James Noble, University of Wellington

James  Noble

James Noble is Professor of Computer Science and Software Engineering at Victoria University of Wellington, New Zealand. His research centres around software design, ranging from object-orientation,aliasing, design patterns, and agile methodology, via usability and visualisation, to postmodernism and the semiotics of programming.

James Noble and Charles Weir are co-authors of the book Small Memory Software, and have presented several tutorials together on Small Memory Software, and on Learning by Playing. James and Charles are particularly noted for their original and fun approaches to writing and presenting software ideas and concepts.
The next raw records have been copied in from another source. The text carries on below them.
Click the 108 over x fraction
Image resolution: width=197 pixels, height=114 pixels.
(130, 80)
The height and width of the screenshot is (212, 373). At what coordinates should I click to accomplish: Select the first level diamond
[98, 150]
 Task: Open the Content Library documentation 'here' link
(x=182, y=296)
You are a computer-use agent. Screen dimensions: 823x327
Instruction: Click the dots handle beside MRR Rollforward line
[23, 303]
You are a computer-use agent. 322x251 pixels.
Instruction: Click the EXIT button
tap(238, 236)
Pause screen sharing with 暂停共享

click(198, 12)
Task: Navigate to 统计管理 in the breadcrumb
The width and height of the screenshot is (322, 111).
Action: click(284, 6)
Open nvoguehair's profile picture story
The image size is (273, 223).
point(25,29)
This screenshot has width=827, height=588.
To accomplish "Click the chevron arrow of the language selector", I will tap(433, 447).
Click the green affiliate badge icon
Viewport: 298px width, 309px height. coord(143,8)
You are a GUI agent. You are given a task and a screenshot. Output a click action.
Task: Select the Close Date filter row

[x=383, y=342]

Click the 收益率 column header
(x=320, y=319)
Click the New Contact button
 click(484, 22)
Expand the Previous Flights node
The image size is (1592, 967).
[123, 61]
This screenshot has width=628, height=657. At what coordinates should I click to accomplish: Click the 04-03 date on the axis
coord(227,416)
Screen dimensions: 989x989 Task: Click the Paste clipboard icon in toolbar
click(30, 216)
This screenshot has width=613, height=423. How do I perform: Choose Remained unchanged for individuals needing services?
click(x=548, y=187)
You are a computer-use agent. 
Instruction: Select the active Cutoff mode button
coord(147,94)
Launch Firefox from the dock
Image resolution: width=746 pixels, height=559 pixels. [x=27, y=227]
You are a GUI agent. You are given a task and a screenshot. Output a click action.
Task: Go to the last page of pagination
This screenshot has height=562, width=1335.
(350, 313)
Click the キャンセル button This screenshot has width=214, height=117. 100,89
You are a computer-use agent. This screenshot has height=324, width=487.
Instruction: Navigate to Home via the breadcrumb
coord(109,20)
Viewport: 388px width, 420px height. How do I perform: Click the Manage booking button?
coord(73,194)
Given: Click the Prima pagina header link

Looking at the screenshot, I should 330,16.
Presentation: "The Lego Hypothesis"

Track:   Keynote

Time: Monday 17:45 - 18:45

Location: Conference Hall 1

Abstract: For decades, software engineering has "dreamed an impossible dream": to build software from components as easily as children can build houses out of Lego bricks. In this talk, we will imagine a world where that dream has been realised - where software parts can be found in worldwide repositories, where most software is built by reusing existing software, and where software engineering has finally been freed from the mundane necessity of programming. We will explore the philosophical and empirical underpinnings of this dream, and consider how software engineers and computer sciences could reposition themselves to respond to this imaginary world (should it ever come to pass).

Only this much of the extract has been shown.